§ Record excerpts
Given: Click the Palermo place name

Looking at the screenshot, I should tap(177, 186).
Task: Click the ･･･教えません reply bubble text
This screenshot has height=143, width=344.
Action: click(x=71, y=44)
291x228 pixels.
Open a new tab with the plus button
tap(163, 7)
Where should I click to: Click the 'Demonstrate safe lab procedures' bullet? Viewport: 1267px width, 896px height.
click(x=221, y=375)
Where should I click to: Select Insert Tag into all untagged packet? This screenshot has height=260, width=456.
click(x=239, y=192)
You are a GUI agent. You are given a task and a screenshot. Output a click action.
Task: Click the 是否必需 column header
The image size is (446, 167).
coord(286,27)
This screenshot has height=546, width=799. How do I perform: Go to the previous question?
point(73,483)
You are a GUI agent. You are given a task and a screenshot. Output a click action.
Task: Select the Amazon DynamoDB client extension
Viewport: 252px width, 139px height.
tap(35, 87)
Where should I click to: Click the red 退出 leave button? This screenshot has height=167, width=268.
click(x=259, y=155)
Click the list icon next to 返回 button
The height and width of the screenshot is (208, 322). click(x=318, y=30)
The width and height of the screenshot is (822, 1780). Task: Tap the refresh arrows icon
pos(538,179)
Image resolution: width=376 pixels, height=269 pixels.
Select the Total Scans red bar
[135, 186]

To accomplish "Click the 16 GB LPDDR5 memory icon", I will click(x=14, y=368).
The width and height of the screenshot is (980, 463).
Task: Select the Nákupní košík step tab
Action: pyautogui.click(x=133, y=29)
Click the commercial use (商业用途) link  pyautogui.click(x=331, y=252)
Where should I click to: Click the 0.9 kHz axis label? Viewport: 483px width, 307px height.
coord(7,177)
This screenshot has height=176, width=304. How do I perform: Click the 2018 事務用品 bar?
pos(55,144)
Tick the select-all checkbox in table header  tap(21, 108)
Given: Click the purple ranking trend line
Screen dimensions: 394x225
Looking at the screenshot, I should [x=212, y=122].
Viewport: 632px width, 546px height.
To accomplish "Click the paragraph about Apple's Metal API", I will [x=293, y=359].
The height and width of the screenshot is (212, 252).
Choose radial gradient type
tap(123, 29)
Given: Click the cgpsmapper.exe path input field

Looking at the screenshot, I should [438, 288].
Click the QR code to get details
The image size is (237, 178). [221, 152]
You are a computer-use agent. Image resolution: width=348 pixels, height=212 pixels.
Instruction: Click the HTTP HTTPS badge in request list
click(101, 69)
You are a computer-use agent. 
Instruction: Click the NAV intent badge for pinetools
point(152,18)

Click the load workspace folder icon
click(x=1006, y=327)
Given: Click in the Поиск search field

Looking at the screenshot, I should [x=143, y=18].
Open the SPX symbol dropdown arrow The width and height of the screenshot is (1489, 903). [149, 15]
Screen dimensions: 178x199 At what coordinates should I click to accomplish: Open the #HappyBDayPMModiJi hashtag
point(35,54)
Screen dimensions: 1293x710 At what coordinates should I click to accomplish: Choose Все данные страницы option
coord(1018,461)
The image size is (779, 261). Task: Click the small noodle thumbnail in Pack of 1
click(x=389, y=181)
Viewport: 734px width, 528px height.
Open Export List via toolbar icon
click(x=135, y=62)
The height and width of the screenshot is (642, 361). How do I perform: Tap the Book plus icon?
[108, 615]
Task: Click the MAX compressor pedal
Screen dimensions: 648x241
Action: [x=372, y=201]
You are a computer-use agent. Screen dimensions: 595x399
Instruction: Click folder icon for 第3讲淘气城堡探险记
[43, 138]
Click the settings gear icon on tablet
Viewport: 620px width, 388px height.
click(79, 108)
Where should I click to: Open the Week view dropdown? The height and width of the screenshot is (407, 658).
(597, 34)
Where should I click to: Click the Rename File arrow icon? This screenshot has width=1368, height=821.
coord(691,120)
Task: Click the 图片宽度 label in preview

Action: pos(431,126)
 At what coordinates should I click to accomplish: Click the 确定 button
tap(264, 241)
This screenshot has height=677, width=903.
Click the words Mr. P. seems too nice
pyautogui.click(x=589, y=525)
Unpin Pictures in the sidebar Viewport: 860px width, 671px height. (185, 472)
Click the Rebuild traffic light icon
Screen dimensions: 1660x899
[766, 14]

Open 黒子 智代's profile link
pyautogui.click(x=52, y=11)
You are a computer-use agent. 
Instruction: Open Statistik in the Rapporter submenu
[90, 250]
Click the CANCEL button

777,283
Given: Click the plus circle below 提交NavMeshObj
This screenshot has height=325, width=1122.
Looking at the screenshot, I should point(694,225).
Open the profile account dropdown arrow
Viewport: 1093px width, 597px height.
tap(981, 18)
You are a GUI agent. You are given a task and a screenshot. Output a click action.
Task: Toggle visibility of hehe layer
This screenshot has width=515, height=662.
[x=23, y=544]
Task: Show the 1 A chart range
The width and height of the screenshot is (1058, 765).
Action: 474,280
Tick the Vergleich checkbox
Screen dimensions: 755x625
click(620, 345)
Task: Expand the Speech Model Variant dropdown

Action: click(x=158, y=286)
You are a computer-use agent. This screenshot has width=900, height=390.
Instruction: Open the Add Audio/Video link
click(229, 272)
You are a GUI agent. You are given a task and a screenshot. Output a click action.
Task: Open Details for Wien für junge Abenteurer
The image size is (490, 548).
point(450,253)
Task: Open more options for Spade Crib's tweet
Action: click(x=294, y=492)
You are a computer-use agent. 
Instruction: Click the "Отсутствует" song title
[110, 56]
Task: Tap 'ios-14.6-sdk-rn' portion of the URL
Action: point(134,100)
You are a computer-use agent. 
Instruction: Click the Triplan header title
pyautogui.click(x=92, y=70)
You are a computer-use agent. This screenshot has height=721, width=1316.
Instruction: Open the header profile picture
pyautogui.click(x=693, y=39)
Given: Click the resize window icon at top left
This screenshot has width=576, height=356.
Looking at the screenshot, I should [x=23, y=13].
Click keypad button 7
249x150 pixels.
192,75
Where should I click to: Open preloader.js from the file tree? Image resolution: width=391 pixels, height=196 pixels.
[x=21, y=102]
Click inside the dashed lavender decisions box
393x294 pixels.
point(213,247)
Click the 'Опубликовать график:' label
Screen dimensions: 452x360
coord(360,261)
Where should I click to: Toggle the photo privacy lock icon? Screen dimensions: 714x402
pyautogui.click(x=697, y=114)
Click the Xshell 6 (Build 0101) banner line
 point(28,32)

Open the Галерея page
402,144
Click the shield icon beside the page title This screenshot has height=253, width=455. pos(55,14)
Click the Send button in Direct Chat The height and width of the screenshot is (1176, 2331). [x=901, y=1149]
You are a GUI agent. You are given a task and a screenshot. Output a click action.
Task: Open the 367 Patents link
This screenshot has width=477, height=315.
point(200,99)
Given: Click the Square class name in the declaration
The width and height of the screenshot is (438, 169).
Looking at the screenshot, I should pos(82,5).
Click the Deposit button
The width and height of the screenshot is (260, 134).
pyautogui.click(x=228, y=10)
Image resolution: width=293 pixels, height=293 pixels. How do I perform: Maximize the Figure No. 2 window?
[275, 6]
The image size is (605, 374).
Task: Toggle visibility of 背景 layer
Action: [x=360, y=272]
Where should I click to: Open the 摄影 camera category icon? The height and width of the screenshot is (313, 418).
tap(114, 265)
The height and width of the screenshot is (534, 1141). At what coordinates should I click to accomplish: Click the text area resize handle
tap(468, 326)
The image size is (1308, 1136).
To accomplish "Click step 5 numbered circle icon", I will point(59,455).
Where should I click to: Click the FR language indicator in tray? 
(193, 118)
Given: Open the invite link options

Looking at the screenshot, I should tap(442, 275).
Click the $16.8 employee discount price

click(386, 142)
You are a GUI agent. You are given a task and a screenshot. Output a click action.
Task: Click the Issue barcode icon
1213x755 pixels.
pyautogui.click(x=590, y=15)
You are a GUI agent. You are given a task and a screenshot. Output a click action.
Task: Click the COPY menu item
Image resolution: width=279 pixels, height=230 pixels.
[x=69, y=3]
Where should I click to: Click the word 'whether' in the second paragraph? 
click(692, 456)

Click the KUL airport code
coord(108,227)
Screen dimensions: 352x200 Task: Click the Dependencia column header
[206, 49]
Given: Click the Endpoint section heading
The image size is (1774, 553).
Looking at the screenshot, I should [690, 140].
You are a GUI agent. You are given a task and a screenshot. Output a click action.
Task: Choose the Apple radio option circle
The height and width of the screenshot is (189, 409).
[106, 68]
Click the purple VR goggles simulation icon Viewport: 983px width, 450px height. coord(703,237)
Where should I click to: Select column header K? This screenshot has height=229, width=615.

§ Your goal
Where a line in the listing above includes the string "purple", copy that line.

§ Result of this exercise
Given: Click the purple ranking trend line
Click the purple VR goggles simulation icon Viewport: 983px width, 450px height. coord(703,237)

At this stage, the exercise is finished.